My younger siblings are too toxic to deal with and were hateful long before my father died but really started to bully my mother when she was grieving. I know other people who have had the same experience. One lady looked after her mum for years but her older brothers all moved in when the mother was sick and now she has to share a house with them while they all try to sell it to split the proceeds (with her share, she will not be able to afford to live in her own neighbourhood close to her workplace and all her friends - so on top of her grief she is dealing with finding a new home and probably a new job and social isolation).
(0)
Report

Forgot to say: I turn 60 in a month and have no one. I feel there is nothing left for me so any tips are appreciated. And yes I know the situation is my fault but to be fair when one is manipulated from birth to think abuse is normal, before the internet learning this was not in the cards.
(2)
Report

This article leaves out when a narcissistic mother pits the children against each other to get sympathy or attention. I'm the caretaker and my 88 year old mother endlessly bashes me to the other siblings. They, who've not seen her nor visited her home for a decade or more, refuse to take my word that she has cognitive problems or that she/we need any help even if something simple they do everyday such as do internet research. Now that she's used me up (I just finished 15 months of almost daily hard physical labor cleaning up 42 years of hoarding and filth in preparation of downsizing her), she's ready to dump me and give all the items I cleaned up to her loved children and let them reap the benefit of my labors by giving them the assets from the house sale. They are all set for life and financially well off while my life is a shambles because I spent too much time on her. How can I move on (admittedly I don't know where and don't feel in a mental state to make a permanent decision) and not lose it from her breaking me mentally and physically and then rewarding those who did nothing for her (leaving it all to me to do) and don't need the rewards?
(1)
Report

I see I am not alone. It is sad when a parent needs help it should bring siblings closer but sometimes it does not. My situation is that I lost my mom and brother back to back.
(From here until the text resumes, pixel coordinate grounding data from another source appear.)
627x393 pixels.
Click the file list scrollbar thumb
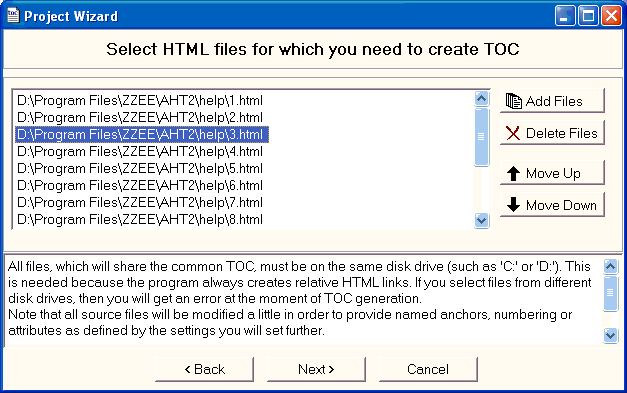(x=481, y=136)
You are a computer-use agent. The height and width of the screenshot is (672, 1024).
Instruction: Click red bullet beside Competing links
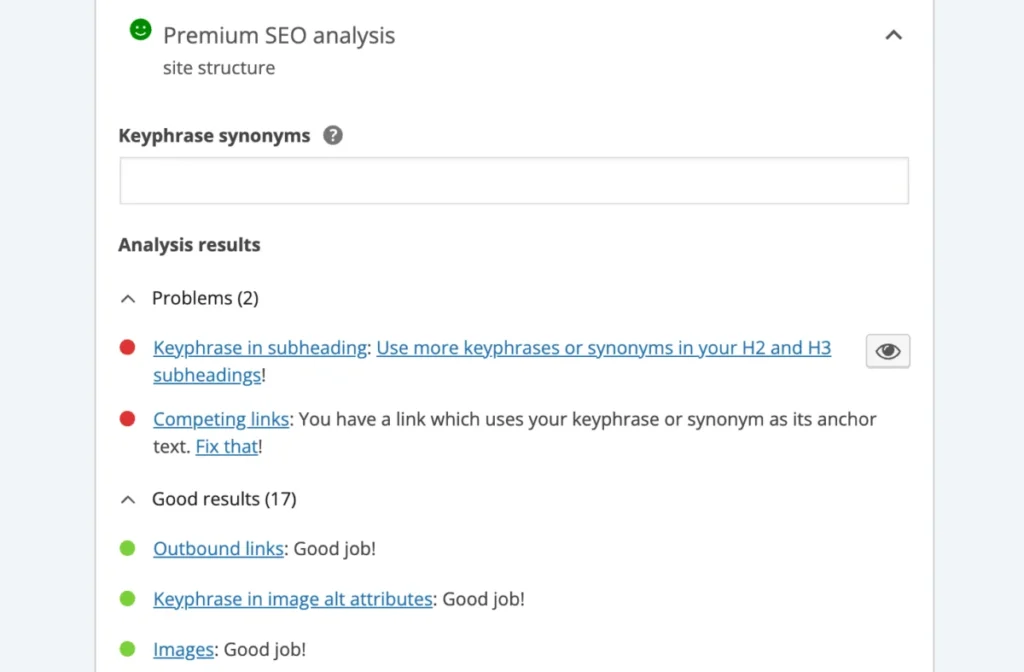(x=127, y=419)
My father got dementia and other illnesses. Because of this he no longer was able to drive or maintain his diabetic medications. My sister who never helped came around only to steal from my dad then disappeared. I have another brother who lives across the country but always has an excuse why he can't help or send money and he is financially able too. My dad made some poor decisions as a self employed person and thusly does not have saving or xtra money. I get no help from any of my siblings. My dad has now had a stroke and needs much help after rehab. I can no longer take care of him as my health has started deteriorating. I have told my siblings I will sell his home and put our dad in nursing home which I have never wanted for him but I can no longer lift him and help him while trying to keep a roof over my head and raise my kids. It breaks my heart that I had two great loving parents, but their other children are awful from my sister stealing his last of his reverse mortgage that he needs for his care. I have now just cut them loose as they have done nothing in 4 years of his dementia.